- Isunigu Location in South Carolina
- Country: United States
- State: South Carolina
- County: Oconee

= Isunigu =

Human settlement in South Carolina, United States of America

Isunigu (also called Seneca, Esseneca, and Sinica) was a Cherokee town on the Keowee River. It was on the west side of the Keowee River, near the mouth of Coneross Creek, in today's Oconee County, South Carolina. Present-day Clemson and Seneca, South Carolina later developed near here.

During the colonial period, Isunigu was classified by English traders and colonists as one of the Cherokee "Lower Towns", a geographical grouping that included Piedmont towns along the Keowee River in southwestern South Carolina and towns along the Tugaloo River in northeastern Georgia. The principal town of this grouping was considered to be Keowee, on the river of the same name. In the late 18th and early 19th centuries, the Cherokee ceded their land of the Lower Towns to South Carolina.

Andrew Pickens developed his "Hopewell" plantation on the east side of the Keowee River. Following the American Revolution and conflict between the Cherokee and European Americans, this was where the 1785 Treaty of Hopewell was signed by both parties.

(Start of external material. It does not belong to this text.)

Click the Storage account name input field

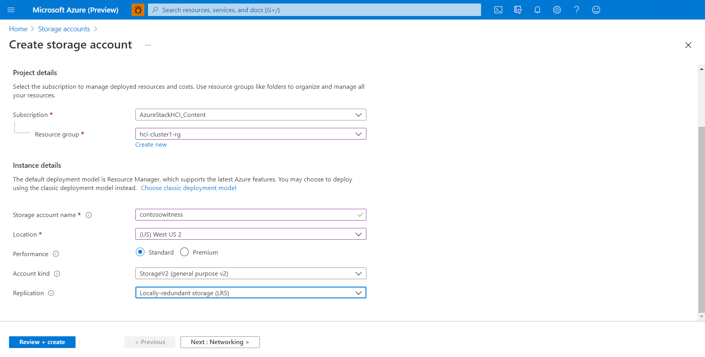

The site of Isunigu, a settlement that likely had more than a thousand years of previous indigenous habitation, as did other towns in the area, was flooded by the creation in the 20th century of Lake Hartwell. It was formed as the reservoir behind Hartwell Dam on the Keowee River. The meaning of the name Isunigu is lost, along with the artifacts and other materials from prehistoric and historic years now submerged under Lake Hartwell.